▸ **Task instructions**:
Copy the Python sets lesson from "So why should" to "tests for sets.", swapping "efficient" for "fast".

Working with data

Day 11: Sets

Python guru sitting down with a screen instead of a face, and day 11 displayed on it.

Welcome to day 11 of the 30 Days of Python series! In this post we're going to be talking about yet another collection type called sets. Sets are extremely useful for comparing collections of values, and are highly optimised for this kind of operation.

Sets are closely related to dictionaries, so if you're not familiar with dictionaries already, I'd strongly recommend you look at day 10 of this series. Much of what we're going to be talking about here is building on what we learnt in that post.

Sets

Sets are a little different to the collections we've looked at so far, in that they're not reliably ordered. If we create a list or a tuple and print it, we know that the items will show up in the order we defined them. This isn't the case for a set.

Sets can also only contain unique elements, much like we saw with dictionary keys. In fact, we can really think of a set as a dictionary which only contains keys.

So why should we care about sets? For one, they come with a number of very useful operations for comparing the members of collections. They're therefore very useful for filtering values, and it's also extremely efficient to perform these kinds of membership tests for sets.

Defining a set

Much like dictionaries, we define sets using curly braces, but instead of key value pairs, we just add a series of comma separated values.

▸ **Source excerpt**:
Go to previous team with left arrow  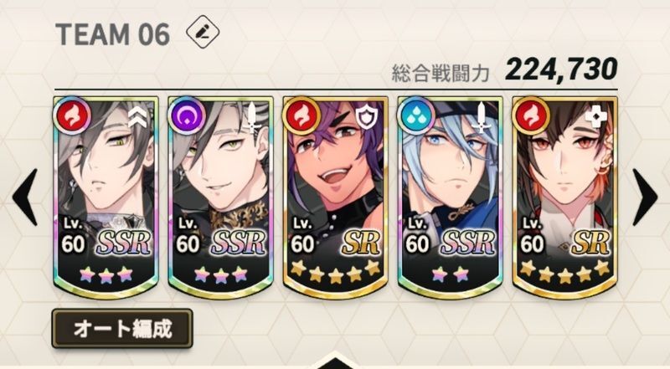coord(25,197)
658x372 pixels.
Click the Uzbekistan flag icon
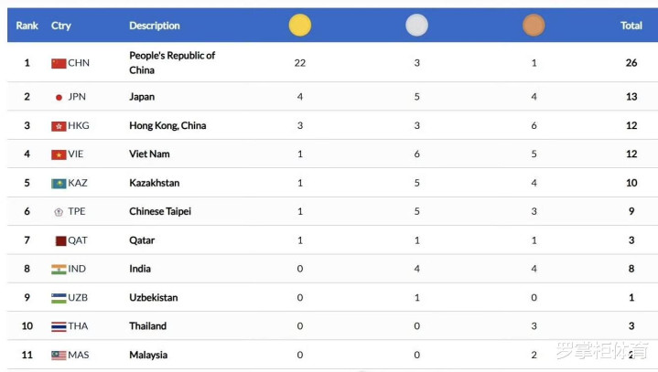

▸ **Exercise output**:
So why should we care about sets? For one, they come with a number of very useful operations for comparing the members of collections. They're therefore very useful for filtering values, and it's also extremely fast to perform these kinds of membership tests for sets.